New research shows North American mountain ranges were once side-by-side to those in Antarctica, says a UT professor.
A multi-continent group of researchers found a group of rocks from Coats Land in East Antarctica which were 1.1 billion years old, exactly the same age as only two other rock units on the planet, one in Africa and the other in North America, said Ian Dalziel, professor in the department of geological sciences.
He said this discovery was evidence of a supercontinent called Rodinia, older than the better-known 200 million-year-old supercontinent Pangaea.

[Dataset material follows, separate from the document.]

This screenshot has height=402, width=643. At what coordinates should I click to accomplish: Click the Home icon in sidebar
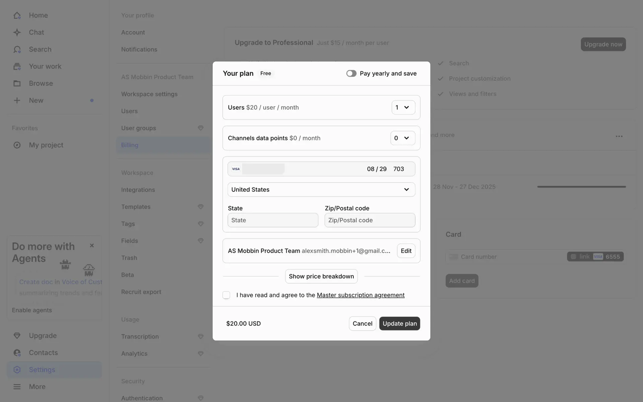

Dalziel said an analysis of lead isotopes revealed the rocks from Antarctica had an identical composition to those from North America, but not to the African rocks, concluding they were the continuation of a belt of rocks that extends from the Great Lakes to western Texas.
Study of the history of the Earth’s magnetic field in rocks also indicated Antarctica may have been located in the same latitude as North America at this point in time, he said.
According to the study, the similarity with the African rocks may be because of a collision between them and North America at a similar time, but it is unknown when they separated.
“It is likely that this little piece of Antarctica is a fragment of North America that got broken off and left behind when North America moved away from Antarctica,” Dalziel said.
He said this was the first specific evidence confirming the 20-year-old SWEAT hypothesis, which said East Antarctica was next to North America before the opening of the Pacific Ocean basin.
Dalziel said continents move because the low-density solid crust that rests above is driven by currents in the liquid mantle.
“It’s a timescale over hundreds of millions of years, it goes back to the amalgamation of a supercontinent we believe took place about a billion years ago,” Dalziel said.
Dalziel said studying the time period between 1 billion and 550 million years ago is particularly interesting because it signaled critical changes in the planet, including the sudden appearance of multi-cellular organisms.
“We’re trying to understand what was driving the planet, and what was potentially driving the development of life in the planet in that time interval,” he said.
Geochemist Staci Loewy led the study. She attended UT and studied with Dalziel, and she now works at California State University, Bakersfield.
“I can go to the Franklin Mountains in West Texas and stand next to what was once part of Coats Land in Antarctica,” Loewy said in a press release.